_Stored records_
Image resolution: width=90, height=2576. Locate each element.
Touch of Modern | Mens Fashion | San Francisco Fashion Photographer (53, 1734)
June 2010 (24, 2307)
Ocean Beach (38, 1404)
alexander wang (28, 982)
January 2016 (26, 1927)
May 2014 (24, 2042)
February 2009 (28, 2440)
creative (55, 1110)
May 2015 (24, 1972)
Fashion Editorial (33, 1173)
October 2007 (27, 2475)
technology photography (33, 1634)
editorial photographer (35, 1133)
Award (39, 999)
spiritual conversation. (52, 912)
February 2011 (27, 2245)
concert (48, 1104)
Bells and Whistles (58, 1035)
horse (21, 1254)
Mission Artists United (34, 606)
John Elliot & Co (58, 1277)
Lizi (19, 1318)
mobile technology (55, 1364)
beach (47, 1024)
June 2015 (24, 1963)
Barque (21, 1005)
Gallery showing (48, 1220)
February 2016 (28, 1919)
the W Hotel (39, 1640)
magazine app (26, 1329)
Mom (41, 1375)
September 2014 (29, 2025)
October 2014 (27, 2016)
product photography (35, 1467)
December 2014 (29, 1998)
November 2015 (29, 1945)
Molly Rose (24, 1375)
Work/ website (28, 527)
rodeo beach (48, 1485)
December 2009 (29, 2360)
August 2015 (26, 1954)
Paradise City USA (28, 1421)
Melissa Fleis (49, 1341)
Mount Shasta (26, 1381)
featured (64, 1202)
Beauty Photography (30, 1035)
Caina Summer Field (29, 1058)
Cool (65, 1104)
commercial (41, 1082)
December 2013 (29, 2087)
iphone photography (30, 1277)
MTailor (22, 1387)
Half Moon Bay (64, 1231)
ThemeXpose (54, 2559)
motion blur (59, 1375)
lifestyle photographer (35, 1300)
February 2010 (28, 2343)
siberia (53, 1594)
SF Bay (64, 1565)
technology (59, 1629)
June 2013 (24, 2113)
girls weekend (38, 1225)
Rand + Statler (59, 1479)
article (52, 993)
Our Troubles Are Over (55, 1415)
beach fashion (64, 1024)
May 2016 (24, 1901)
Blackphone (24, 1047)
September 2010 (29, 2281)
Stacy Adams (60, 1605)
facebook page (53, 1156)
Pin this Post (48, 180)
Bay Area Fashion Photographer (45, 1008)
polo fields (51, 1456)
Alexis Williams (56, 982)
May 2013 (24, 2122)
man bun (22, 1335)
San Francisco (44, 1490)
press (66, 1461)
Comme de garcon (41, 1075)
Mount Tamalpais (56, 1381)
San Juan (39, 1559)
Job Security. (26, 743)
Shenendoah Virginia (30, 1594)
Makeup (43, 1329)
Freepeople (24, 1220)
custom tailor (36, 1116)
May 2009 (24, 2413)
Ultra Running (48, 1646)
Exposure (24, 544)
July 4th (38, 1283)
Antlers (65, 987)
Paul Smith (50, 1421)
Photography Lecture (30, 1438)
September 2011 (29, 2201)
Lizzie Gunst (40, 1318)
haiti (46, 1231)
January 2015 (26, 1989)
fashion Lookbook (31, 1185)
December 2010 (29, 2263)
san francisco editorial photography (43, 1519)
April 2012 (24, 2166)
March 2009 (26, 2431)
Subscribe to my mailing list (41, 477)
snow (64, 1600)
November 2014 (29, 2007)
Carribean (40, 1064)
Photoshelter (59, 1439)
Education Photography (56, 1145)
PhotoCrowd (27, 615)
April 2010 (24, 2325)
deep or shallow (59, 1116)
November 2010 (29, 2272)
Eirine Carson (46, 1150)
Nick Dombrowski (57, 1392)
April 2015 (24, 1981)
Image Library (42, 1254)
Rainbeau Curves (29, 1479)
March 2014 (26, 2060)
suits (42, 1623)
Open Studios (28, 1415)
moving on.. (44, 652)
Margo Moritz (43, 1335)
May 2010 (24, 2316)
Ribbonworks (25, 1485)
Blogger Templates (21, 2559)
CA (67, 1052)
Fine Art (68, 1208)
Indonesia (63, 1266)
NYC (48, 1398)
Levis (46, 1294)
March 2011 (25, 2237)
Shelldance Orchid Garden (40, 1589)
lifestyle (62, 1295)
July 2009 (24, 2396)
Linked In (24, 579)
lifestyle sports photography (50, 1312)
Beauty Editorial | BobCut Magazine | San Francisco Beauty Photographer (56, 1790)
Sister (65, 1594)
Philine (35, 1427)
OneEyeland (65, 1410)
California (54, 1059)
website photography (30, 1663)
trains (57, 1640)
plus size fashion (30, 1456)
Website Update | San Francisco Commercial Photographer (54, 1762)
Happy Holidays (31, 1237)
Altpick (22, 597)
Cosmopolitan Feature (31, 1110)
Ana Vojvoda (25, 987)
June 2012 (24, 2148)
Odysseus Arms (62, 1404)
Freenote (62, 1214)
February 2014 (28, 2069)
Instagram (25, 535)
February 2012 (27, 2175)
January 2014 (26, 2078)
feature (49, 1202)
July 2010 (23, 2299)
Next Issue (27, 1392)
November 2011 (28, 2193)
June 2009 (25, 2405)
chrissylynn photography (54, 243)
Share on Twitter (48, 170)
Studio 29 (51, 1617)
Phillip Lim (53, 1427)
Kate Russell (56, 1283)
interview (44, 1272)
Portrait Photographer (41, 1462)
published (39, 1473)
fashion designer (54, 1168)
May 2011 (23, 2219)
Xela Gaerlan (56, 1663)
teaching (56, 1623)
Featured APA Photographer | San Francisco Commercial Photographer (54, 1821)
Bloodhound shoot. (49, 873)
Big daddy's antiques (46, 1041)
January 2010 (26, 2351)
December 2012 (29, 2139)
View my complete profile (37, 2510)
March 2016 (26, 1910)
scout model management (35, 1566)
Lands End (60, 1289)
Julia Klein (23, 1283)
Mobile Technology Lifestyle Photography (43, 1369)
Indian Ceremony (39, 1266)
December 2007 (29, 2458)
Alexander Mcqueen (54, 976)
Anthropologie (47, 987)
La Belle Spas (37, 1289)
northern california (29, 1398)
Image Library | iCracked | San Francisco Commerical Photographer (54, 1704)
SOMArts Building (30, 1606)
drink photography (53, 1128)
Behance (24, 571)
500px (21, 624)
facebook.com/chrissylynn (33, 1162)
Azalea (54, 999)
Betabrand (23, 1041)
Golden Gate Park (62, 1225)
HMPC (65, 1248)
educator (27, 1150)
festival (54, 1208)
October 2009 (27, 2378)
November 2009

_WORK INSTRUCTIONS_
Produce only the lines from the line containing "July 4th (38, 1283)" through the line containing "snow (64, 1600)", inclusive of both, exactly as they stand in the entries above.

_RESPONSE AREA_
July 4th (38, 1283)
Antlers (65, 987)
Paul Smith (50, 1421)
Photography Lecture (30, 1438)
September 2011 (29, 2201)
Lizzie Gunst (40, 1318)
haiti (46, 1231)
January 2015 (26, 1989)
fashion Lookbook (31, 1185)
December 2010 (29, 2263)
san francisco editorial photography (43, 1519)
April 2012 (24, 2166)
March 2009 (26, 2431)
Subscribe to my mailing list (41, 477)
snow (64, 1600)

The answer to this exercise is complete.